» Task prompt
Starting at the line that contains "Describe the element" and ending after the line that contains "at that location.", output those lines of the data as a numbered list. Omit blank lines and leave out the pictures.

» Stored records
==*==

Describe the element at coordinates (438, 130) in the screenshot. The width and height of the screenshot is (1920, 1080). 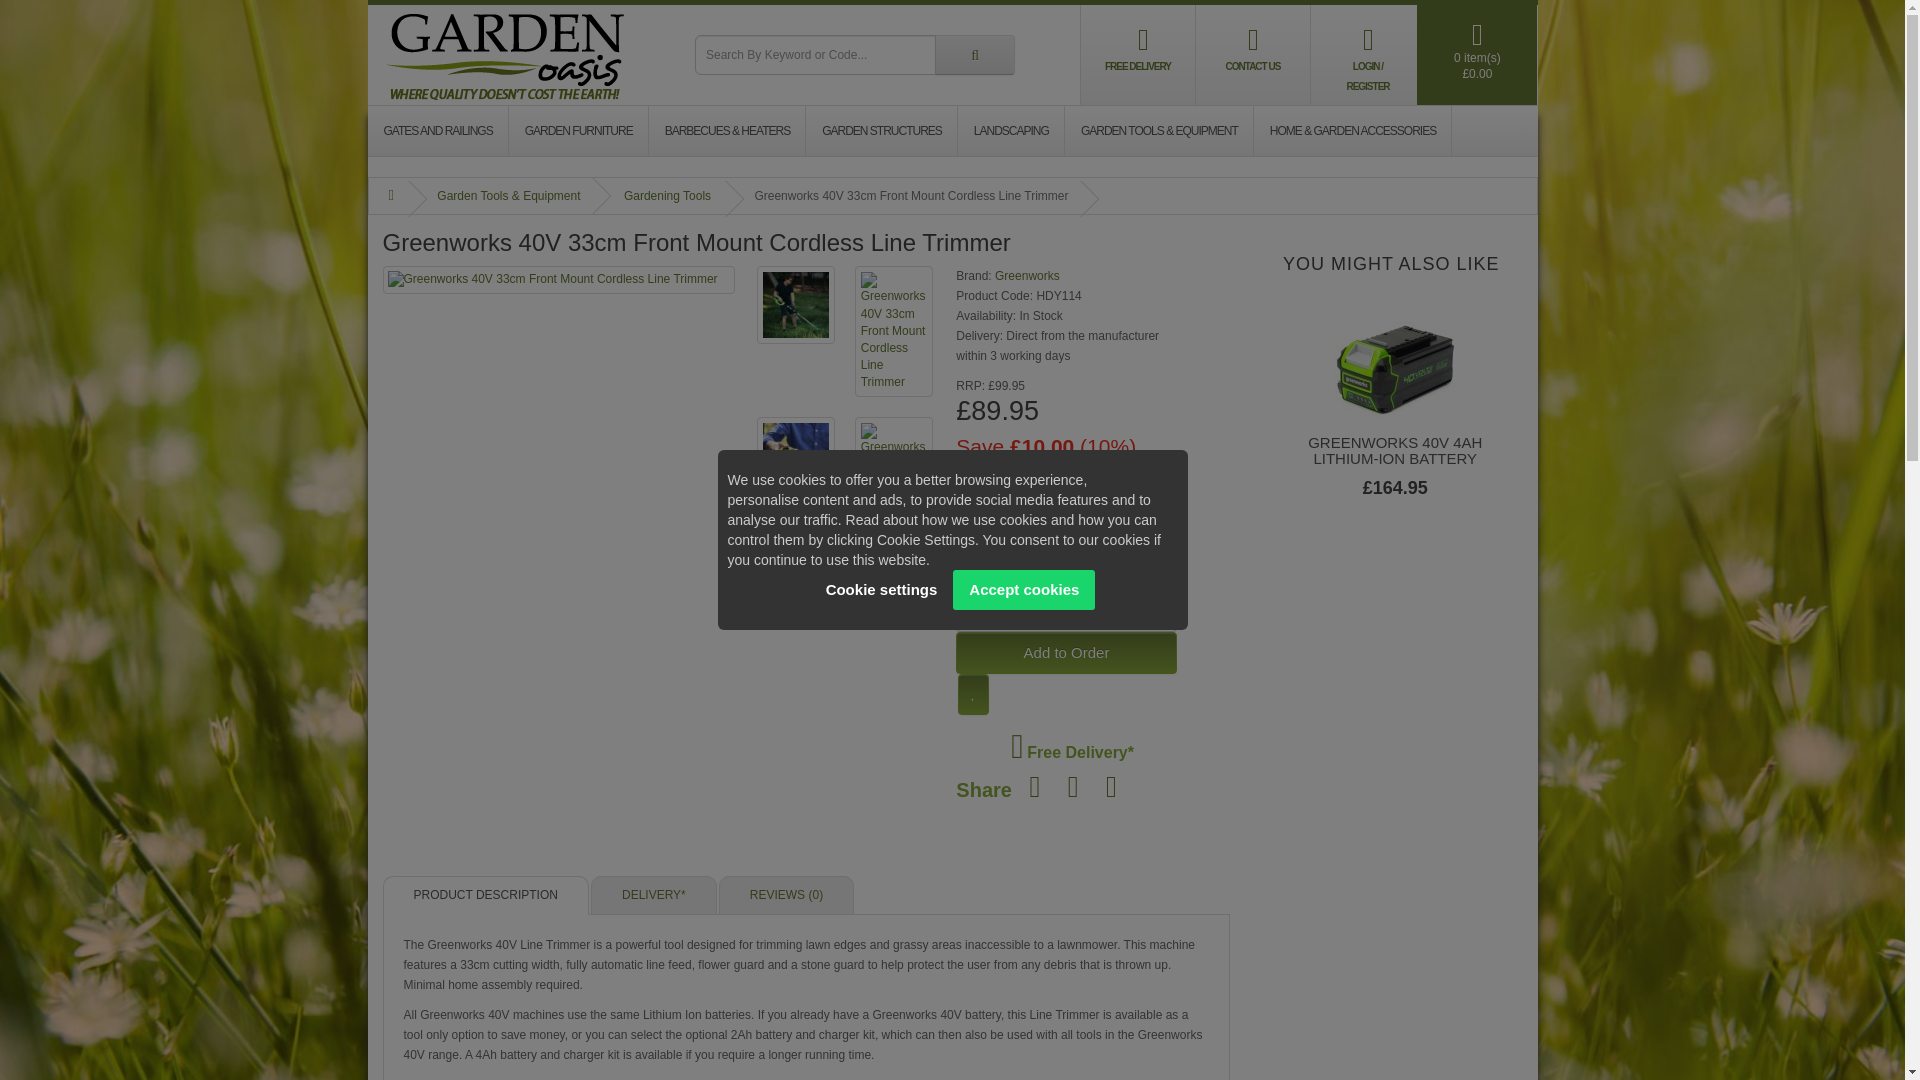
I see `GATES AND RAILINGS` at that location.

==*==

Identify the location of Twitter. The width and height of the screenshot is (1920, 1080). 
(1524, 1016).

==*==

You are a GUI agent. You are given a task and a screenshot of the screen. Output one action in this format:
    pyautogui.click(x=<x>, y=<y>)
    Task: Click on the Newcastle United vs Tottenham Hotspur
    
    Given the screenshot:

==*==

» Problem solution
1. Describe the element at coordinates (438, 130) in the screenshot. The width and height of the screenshot is (1920, 1080). 
2. I see `GATES AND RAILINGS` at that location.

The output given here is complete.